Когда брата положили в деревянный ящик и в крышку ящика вбили гвоздь, я подумал, что Петьке будет плохо. Я пожалел его и заплакал. А когда ящик с Петькой отнесли на погост, опустили в яму и начали закидывать землей, мне стало страшно за брата, и я заплакал еще сильнее. И потом долго думал, как плохо там Петьке одному, под землей, в закрытом ящике - тесно, темно, солнышка совсем не видно. Успокоился, только когда мама сказала, что бог пожалеет Петьку и пустит его к себе на небо, а там куда лучше, чем йа земле, - пряников хоть целый мешок бери.
ПОГОРЕЛЬЦЫ
Мужики строили новые избы. Я и мои сверстники проводили дни на срубах.

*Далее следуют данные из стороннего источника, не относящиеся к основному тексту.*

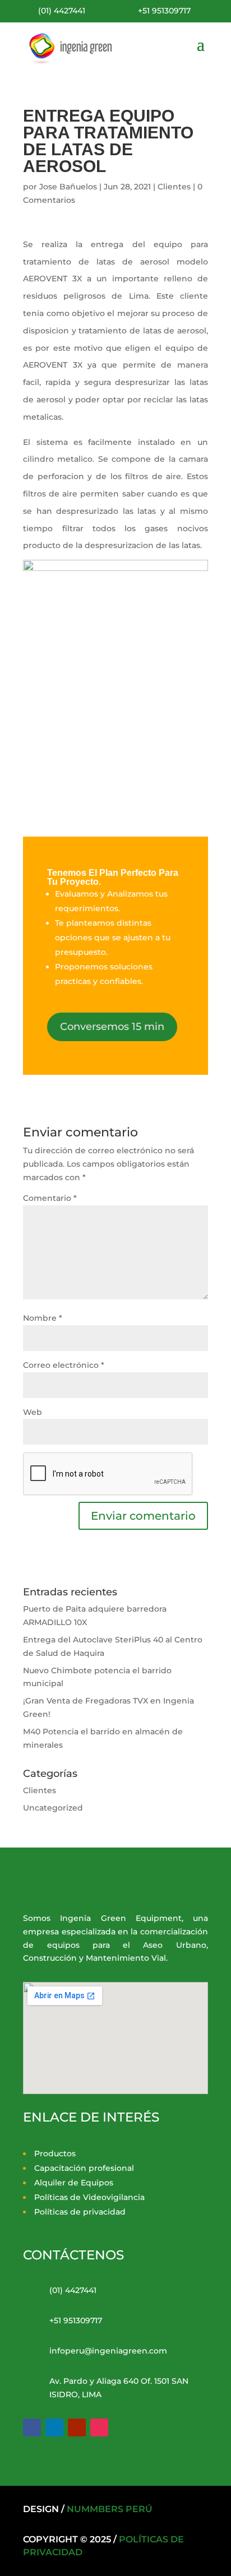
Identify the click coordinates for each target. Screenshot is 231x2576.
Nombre (42, 1318)
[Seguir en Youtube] (77, 2427)
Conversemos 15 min (112, 1026)
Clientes (174, 187)
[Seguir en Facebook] (32, 2427)
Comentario (50, 1198)
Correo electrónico (63, 1365)
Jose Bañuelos (68, 187)
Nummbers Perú (110, 2509)
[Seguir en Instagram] (99, 2427)
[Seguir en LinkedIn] (54, 2427)
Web (32, 1412)
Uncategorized (53, 1808)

Мне нравилось, когда мой отец один нес бревно, а рядом точно такое же бревно несли два мужика. Если бревно было очень тяжелое и одному его не поднять, отец вставал всегда под комель и, однако, нес бревно легче, чем второй мужик, стоящий под вершинкой.

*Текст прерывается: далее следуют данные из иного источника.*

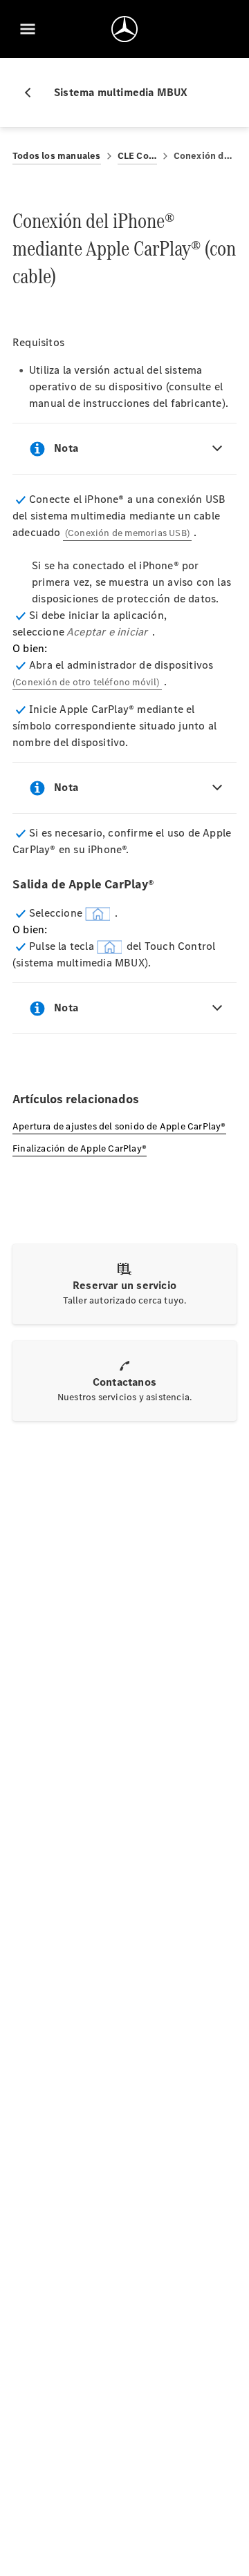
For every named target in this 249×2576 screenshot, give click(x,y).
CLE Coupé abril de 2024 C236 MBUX (137, 155)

- Мой батька сильнее всех! - хвастался я перед ребятами.
Каждый из них тоже находил у своего отца что-нибудь такое, чем можно похвастаться.
- А мой лучше всех плетет лапти! - хвалился Мишка.
- А мой попадает белке пулей прямо в глаз! - хвалился Андрюшка.
- А мой лучше всех па деревне сказки сказывает! - хвалился Федька.
Степке тоже хотелось похвастаться своим отцом, а отец его был ленивый мужик. И Степка говорил:
- А мой умеет спать и сидя и стоя!
Отец строил избу, а я собирал щепки, сносил их в кучу. Пытался я взяться и за топор, но он был еще слишком тяжел для меня.
- Не горюй, сынок, будешь и ты такой же сильный, как я, - утешал меня отец. - И такая же борода вырастет.
У отца была большая рыжая борода, и его бородой я тоже гордился.
Вечером, бывало, прибегая домой голодным, я просил у матери поесть. А она говорила:
- Коровушка не пришла из леса. Вот как придет, подою и дам тебе молочка.
Я тогда забывал, что корова у нас сгорела, садился на бревна, смотрел в сторону выгона - ждал, пока пастух пригонит стадо. Не находя в стаде своей коровы, я бежал к матери:
- А наша корова не пришла.
- Она, сынок, в лесу заблудилась. Обожди - придет.
Я ждал дотемна и засыпал на бревнах.
Когда все мужики выстроили новые избы, оказалось, что наша новая изба самая маленькая и низкая в деревне.
Обидно мне было, и я сказал отцу:
- Сильнее тебя мужика в деревне нет, а избу срубил худую.
Отец рассердился, стал ругать меня; а потом пожалел, погладил по голове и сказал ласково:
- Скажи, дурачок, спасибо добрым людям, что и на такую леса привезли.
Мне тоже стало жаль его - вспомнил, что и лошадь у нас сгорела, - и я расплакался, прижавшись к отцу.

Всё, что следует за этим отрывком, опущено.